• EXTRACTED TEXT:
__________________________________________________

# Sprinkler Run Times



## xDMRx23 (Jun 10, 2020)

So I'm curious how long it takes everyone to get half an inch down. It takes on average an hour per sprinkler position for me sometimes longer. (Poor man's irrigation system). I'm able to run two Orbit gear drive heads at a time and use 75 ft. hose. I set my sprinkler gauge (one per head) in the center of the zone being covered. I check every 30 minutes. From what I read every one makes it seem like no problem to get down half an inch. Is it just my pressure? Am I measuring wrong? Just curious for other's input. I want to get water down but it's tough getting out at 3am and spending five hours moving sprinkler heads. Thanks for any input.


----------



## San (Jun 21, 2021)

To get 1" water onto 1ksqft, takes 620 gallons. So half an inch will take 310 gallons.
If you have 7ksqft and want to get half an inch down, this will take 2170 gallons.

Let's say your water through your hose/head runs at about 7 gallons per minute. This would mean you would need to run for 310 minutes, to get your water down. Which is 5 hours and 10 minutes.

Obviously you can run some gauges to see when the water gets there, but you can also run water into a bucket from your 75ft. hose and see what your flow is.

To speed things up, see what flow you can get from your outside faucet directly, if the flow/pressure is a lot higher than the flow/pressure spec for your heads, consider using a 1" hose and running two heads at the same time.


----------



## g-man (Jun 15, 2017)

@xDMRx23 i moved this to the irrigation folder.

Yes it takes a long time. My system takes (inground) 1hr for 0.5in of irrigation per zone. In our heavy soils, that's actually good since the infiltration rate can be 0.1in per hour. Lower precipitation rates reduce runoff.

__________________________________________________

• GIVEN INSTRUCTION: Copy the part of the sprinkler run times thread between "Yes it takes" and "rates reduce runoff.", inclusive.

• GIVEN MATERIAL:
__________________________________________________

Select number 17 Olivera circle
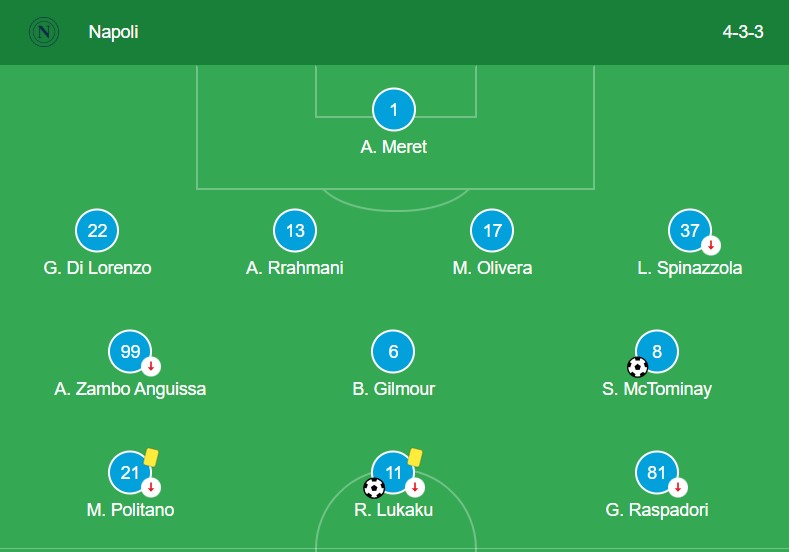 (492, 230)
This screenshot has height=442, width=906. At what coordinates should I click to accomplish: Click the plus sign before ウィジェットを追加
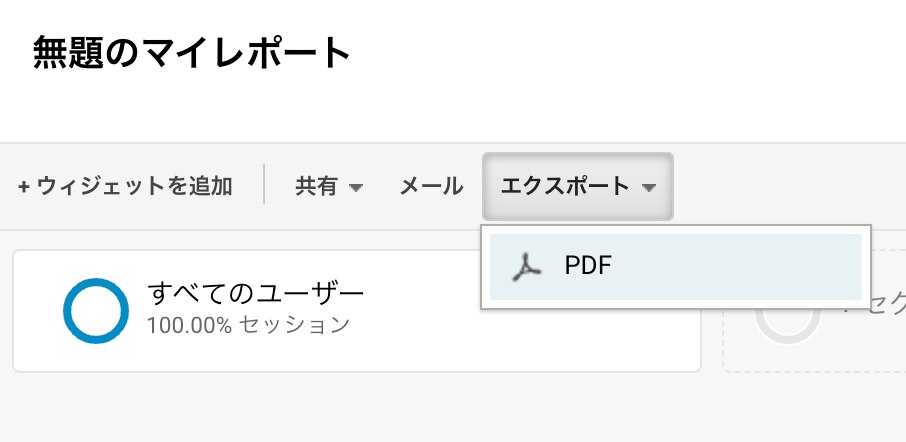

__________________________________________________

• TASK SOLUTION:
Yes it takes a long time. My system takes (inground) 1hr for 0.5in of irrigation per zone. In our heavy soils, that's actually good since the infiltration rate can be 0.1in per hour. Lower precipitation rates reduce runoff.